[Source extract]
################
Three companies developing small nuclear power reactor technology have debated whether US and UK regulators – the Nuclear Regulatory Commission (NRC) and the Office for Nuclear Regulation (ONR) – ought to work together to smooth their path through the licensing process.
Bill Fox, chief executive of Generation mPower LLC, Thomas Mundy, vice president of the Program Office at NuScale Power LLC and Eric Loewen, chief consulting engineer at GE-Hitachi Nuclear Energy (GEH) spoke at an evidence session on small nuclear power held by the UK parliamentary Energy and Climate Change Committee on 8 July. The committee published a transcript of the session on 14 July.
Asked by committee chairman Tim Yeo how the two countries might collaborate, Mundy said: "NuScale Power are receiving considerable support from the US Department of Energy (DoE). There are opportunities where the two governments could collaborate on that kind of support and also in the licensing and export areas for the technology itself, particularly between the NRC and the ONR and the licensing of this technology and also on the development side."
But the two regulators differ in their approach, he said. The NRC approach is "very prescriptive", while the ONR is "more performance based", he said. "Ultimately, their goals are the same - to approve designs to the utmost safety in the course of that review," he said.
################
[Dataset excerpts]

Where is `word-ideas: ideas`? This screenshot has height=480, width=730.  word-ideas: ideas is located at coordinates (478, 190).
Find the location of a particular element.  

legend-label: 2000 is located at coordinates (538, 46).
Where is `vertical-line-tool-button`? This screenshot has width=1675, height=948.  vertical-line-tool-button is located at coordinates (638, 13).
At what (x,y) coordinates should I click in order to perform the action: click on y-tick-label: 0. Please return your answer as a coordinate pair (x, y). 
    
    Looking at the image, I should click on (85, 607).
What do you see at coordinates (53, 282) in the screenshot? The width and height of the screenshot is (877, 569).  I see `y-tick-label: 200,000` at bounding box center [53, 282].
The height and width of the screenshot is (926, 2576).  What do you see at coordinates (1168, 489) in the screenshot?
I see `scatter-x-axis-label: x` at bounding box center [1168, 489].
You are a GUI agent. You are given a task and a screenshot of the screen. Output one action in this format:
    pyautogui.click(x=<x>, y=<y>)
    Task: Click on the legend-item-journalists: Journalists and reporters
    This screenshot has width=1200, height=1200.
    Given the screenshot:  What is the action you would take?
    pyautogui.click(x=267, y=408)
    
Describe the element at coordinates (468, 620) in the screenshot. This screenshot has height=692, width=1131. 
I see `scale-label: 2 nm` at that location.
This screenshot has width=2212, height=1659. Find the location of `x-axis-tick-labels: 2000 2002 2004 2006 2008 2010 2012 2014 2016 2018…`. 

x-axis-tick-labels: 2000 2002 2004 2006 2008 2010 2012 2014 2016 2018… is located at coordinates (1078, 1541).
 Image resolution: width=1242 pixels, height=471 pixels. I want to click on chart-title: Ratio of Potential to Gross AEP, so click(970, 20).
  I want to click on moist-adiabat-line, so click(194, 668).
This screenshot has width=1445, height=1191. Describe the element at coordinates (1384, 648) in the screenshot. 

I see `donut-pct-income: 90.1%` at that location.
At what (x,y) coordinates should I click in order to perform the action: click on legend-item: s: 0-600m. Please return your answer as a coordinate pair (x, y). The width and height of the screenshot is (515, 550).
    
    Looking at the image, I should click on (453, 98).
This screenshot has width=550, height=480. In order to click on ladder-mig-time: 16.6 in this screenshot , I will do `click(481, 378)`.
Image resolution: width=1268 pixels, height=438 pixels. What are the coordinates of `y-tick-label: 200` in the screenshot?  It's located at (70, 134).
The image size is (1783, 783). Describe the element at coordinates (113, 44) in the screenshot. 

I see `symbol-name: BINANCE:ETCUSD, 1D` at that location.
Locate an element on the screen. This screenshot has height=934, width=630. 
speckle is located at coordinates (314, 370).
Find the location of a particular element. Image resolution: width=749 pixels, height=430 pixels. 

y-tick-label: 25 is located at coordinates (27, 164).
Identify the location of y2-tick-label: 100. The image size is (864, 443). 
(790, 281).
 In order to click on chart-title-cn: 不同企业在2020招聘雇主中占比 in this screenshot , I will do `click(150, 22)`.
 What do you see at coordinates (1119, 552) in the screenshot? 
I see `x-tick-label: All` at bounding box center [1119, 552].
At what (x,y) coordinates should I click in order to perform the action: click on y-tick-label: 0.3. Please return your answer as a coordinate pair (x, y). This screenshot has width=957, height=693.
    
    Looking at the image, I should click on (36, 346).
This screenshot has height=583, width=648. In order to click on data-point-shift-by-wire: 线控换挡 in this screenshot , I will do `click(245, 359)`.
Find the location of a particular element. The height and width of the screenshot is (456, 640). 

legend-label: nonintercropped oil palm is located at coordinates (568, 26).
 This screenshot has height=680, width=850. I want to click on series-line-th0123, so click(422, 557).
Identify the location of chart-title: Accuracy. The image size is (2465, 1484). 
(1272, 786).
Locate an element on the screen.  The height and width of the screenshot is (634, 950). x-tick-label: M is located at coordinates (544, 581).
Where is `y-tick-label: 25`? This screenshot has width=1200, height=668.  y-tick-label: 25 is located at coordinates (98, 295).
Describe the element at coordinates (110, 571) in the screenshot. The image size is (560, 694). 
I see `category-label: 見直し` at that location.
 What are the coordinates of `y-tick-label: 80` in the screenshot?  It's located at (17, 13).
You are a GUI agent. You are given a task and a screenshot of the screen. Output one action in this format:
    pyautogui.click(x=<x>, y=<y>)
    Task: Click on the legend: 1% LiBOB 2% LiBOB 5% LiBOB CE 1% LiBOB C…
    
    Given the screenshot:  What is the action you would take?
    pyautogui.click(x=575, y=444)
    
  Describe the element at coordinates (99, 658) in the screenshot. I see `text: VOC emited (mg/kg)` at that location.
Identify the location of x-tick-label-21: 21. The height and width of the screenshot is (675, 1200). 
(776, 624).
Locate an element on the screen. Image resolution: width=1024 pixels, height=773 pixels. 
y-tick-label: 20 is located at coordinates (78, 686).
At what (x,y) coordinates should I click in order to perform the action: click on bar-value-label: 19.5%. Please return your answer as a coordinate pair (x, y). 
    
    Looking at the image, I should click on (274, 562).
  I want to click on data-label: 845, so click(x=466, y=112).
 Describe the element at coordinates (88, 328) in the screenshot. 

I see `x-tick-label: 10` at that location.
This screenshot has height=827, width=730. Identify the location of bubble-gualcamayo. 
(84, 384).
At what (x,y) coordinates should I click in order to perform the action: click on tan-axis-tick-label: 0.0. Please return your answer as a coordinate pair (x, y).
################
[Request] Reproduce the small reactor licensing passage between "Three companies developing" and "the licensing process.", inclusive, changing "debated" to "discussed".

[Response]
Three companies developing small nuclear power reactor technology have discussed whether US and UK regulators – the Nuclear Regulatory Commission (NRC) and the Office for Nuclear Regulation (ONR) – ought to work together to smooth their path through the licensing process.